The first *airplane seat *was designed for Wilbur Wright, who was 5-2
and weighed 126 pounds. In honor of his contributions to aviation,
modern engineers use the same specifications to this day. (Jesse
Frankovich, Lansing, Mich.)

The first *ceiling fans* were installed in the palace of the Mughal Shah
Jagpur II, who was renowned for his love of lentils. (Dallas Baker)

The*toilet *was originally named the “water closet” because of how very
wet it would become. The fixture was eventually redesigned so that the
flushing water would go down. (Warren Tanabe)

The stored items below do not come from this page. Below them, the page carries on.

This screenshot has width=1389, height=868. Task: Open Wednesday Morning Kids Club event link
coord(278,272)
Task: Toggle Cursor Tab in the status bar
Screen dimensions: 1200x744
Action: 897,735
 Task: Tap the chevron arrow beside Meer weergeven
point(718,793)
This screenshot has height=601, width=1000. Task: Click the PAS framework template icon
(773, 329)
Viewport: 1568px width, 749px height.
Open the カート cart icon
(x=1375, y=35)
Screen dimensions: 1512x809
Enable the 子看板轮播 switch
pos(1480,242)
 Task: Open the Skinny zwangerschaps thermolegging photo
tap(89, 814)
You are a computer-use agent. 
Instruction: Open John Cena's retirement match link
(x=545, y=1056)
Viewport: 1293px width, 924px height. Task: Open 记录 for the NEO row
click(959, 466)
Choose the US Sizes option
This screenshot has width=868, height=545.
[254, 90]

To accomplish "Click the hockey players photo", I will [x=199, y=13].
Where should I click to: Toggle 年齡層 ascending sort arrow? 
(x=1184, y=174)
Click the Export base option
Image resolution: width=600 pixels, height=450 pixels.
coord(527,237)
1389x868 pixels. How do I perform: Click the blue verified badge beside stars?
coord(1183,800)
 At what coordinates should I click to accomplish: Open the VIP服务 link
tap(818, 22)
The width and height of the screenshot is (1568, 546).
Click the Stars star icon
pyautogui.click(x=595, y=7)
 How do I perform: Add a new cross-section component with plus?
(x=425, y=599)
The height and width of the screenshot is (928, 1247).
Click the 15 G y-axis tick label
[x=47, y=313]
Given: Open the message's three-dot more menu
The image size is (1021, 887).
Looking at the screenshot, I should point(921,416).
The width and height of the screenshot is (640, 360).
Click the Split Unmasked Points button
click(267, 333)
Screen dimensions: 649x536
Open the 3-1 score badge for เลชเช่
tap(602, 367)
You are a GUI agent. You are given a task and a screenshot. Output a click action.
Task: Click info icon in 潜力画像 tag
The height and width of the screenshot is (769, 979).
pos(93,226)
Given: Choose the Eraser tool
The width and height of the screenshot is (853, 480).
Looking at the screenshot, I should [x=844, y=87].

Cindy Gunn, inventor of the *T-shirt cannon,* says she was inspired by
her Great Dane: “After I’d seen Horst projectile-vomit everything from a
knee sock to half a couch cushion, the patent application pretty much
wrote itself.” (Melissa Balmain, Rochester, N.Y.)

*Your Mama jokes* were first popularized in 1950, when an Atlantic City
comedian got stuck for two hours behind her in a buffet line. (John

The inventor of the *remote control *would have sent in the patent
months earlier, but it suddenly went missing; eventually it was found in
his refrigerator. (Marni Penning Coleman)

Following his embarrassing bidet incident while visiting Paris for the
1889 World Exposition, John Kohler’s company began distributing
*drinking fountains *in America. (Kevin Dopart, Washington)

Joseph Ascot created *the necktie *when his wife bet him that he
couldn’t come up with an article of men’s clothing that was totally
useless and still make money off it. (Neal Starkman)

Repurposing an existing product for use in the food industry often
presents a marketing challenge. “Eat Paste . . . for Breakfast!”
achieved minimal success, so Nabisco renamed the product *“Cream of
Wheat.*” This worked marginally better. (Colin Schatz)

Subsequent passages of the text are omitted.